— YOUR ASSIGNMENT —
Find the line with "Доставка (145, 2405)" and the line with "買取・車販売お問い合わせフォーム (71, 2518)" in the entries below; output exactly those two lines, every line between them, and no others.

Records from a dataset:
= Beginning of Section =

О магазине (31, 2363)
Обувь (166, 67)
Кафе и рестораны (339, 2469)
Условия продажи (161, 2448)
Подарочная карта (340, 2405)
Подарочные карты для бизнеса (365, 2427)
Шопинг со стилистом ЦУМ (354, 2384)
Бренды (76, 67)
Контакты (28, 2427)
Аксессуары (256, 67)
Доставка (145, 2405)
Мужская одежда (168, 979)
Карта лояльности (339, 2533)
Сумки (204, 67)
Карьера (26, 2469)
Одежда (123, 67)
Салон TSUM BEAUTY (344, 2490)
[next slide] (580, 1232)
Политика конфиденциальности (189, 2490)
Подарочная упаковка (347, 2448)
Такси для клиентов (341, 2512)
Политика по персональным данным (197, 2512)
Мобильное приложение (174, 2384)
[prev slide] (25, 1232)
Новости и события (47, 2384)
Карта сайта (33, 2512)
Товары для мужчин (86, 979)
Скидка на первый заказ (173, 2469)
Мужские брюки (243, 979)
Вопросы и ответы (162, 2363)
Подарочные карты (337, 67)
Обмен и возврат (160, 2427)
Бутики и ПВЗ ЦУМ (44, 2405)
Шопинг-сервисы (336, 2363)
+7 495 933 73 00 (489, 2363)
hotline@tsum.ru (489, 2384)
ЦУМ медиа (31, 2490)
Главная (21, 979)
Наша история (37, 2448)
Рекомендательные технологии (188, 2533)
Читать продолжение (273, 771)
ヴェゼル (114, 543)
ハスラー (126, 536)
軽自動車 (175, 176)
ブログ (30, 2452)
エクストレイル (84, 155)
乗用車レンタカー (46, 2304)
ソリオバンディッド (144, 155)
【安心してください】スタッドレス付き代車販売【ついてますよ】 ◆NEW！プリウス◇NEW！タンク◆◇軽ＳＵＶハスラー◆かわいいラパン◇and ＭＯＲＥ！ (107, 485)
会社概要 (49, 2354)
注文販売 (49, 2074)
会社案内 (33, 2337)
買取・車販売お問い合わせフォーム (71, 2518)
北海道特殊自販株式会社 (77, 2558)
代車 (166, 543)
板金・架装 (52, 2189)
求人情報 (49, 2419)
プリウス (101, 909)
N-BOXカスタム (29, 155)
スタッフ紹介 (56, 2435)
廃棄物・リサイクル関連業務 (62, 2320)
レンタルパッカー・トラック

= End of Section =

— ANSWER FOR THE TASK —
Доставка (145, 2405)
Мужская одежда (168, 979)
Карта лояльности (339, 2533)
Сумки (204, 67)
Карьера (26, 2469)
Одежда (123, 67)
Салон TSUM BEAUTY (344, 2490)
[next slide] (580, 1232)
Политика конфиденциальности (189, 2490)
Подарочная упаковка (347, 2448)
Такси для клиентов (341, 2512)
Политика по персональным данным (197, 2512)
Мобильное приложение (174, 2384)
[prev slide] (25, 1232)
Новости и события (47, 2384)
Карта сайта (33, 2512)
Товары для мужчин (86, 979)
Скидка на первый заказ (173, 2469)
Мужские брюки (243, 979)
Вопросы и ответы (162, 2363)
Подарочные карты (337, 67)
Обмен и возврат (160, 2427)
Бутики и ПВЗ ЦУМ (44, 2405)
Шопинг-сервисы (336, 2363)
+7 495 933 73 00 (489, 2363)
hotline@tsum.ru (489, 2384)
ЦУМ медиа (31, 2490)
Главная (21, 979)
Наша история (37, 2448)
Рекомендательные технологии (188, 2533)
Читать продолжение (273, 771)
ヴェゼル (114, 543)
ハスラー (126, 536)
軽自動車 (175, 176)
ブログ (30, 2452)
エクストレイル (84, 155)
乗用車レンタカー (46, 2304)
ソリオバンディッド (144, 155)
【安心してください】スタッドレス付き代車販売【ついてますよ】 ◆NEW！プリウス◇NEW！タンク◆◇軽ＳＵＶハスラー◆かわいいラパン◇and ＭＯＲＥ！ (107, 485)
会社概要 (49, 2354)
注文販売 (49, 2074)
会社案内 (33, 2337)
買取・車販売お問い合わせフォーム (71, 2518)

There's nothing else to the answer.